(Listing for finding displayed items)
#####
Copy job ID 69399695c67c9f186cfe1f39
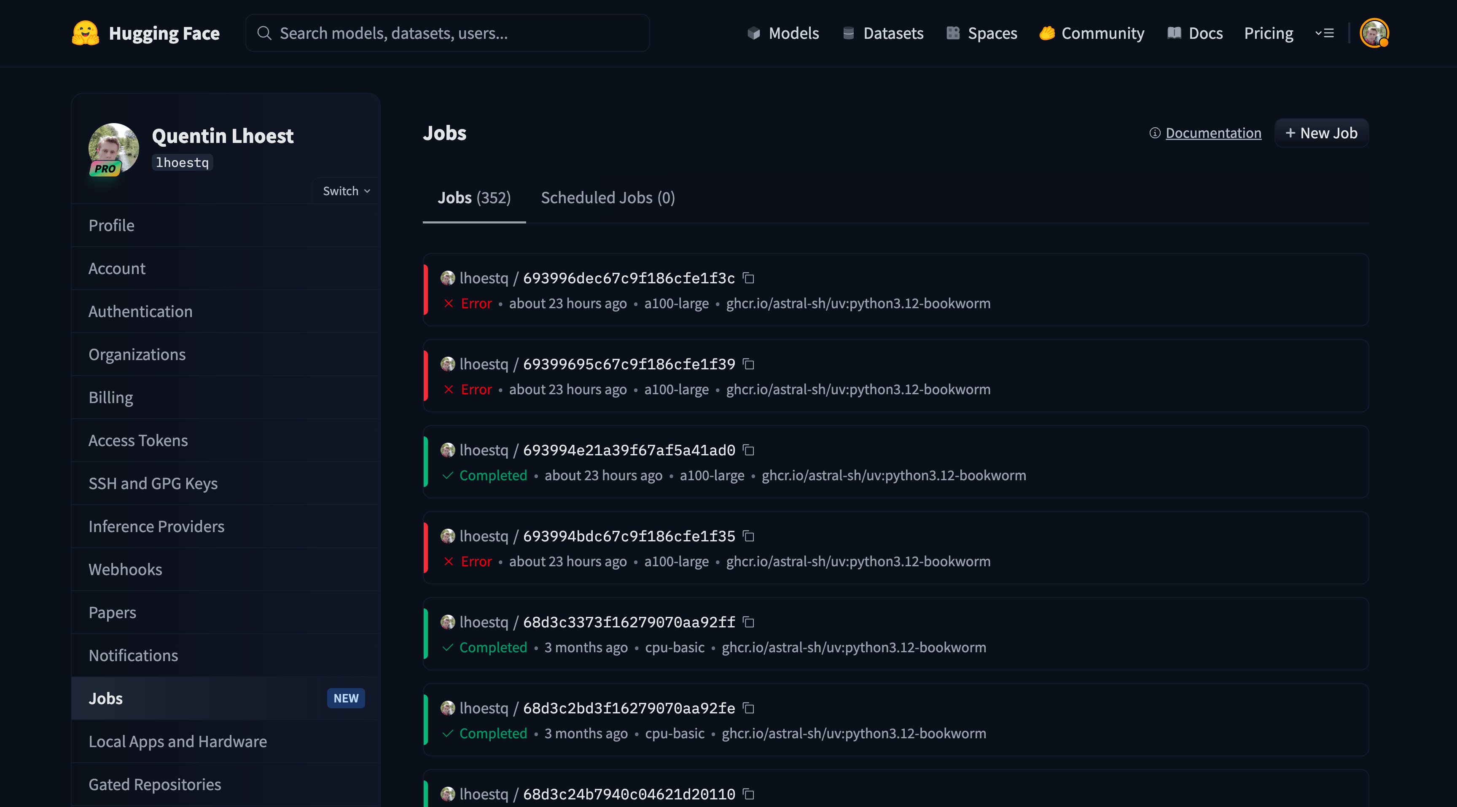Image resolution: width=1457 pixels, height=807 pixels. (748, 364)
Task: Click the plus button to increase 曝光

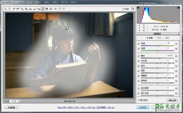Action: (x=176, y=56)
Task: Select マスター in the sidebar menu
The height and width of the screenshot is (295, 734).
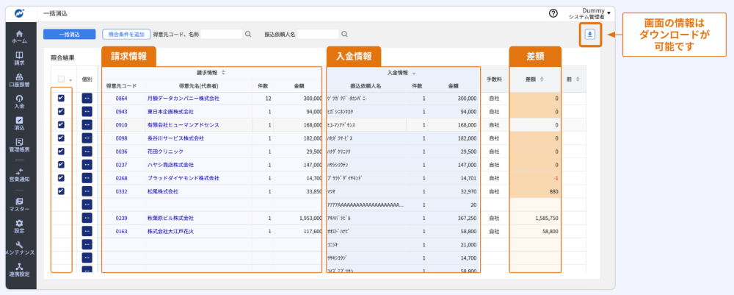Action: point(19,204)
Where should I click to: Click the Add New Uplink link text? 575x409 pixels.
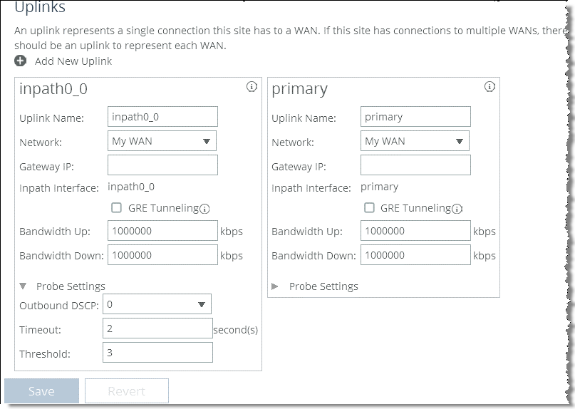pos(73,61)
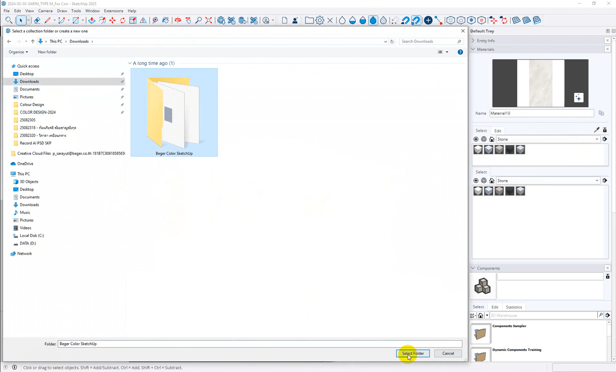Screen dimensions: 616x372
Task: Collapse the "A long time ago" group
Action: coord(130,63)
#####
■ Requirements
Copy every line of the listing above word for word, leaving the pictures out.

■ Finished task
Copy job ID 69399695c67c9f186cfe1f39
Image resolution: width=1457 pixels, height=807 pixels. (748, 364)
Task: Click the plus button to increase 曝光

Action: (x=176, y=56)
Task: Select マスター in the sidebar menu
The height and width of the screenshot is (295, 734).
Action: point(19,204)
Where should I click to: Click the Add New Uplink link text? 575x409 pixels.
pos(73,61)
Screen dimensions: 616x372
Task: Collapse the "A long time ago" group
Action: coord(130,63)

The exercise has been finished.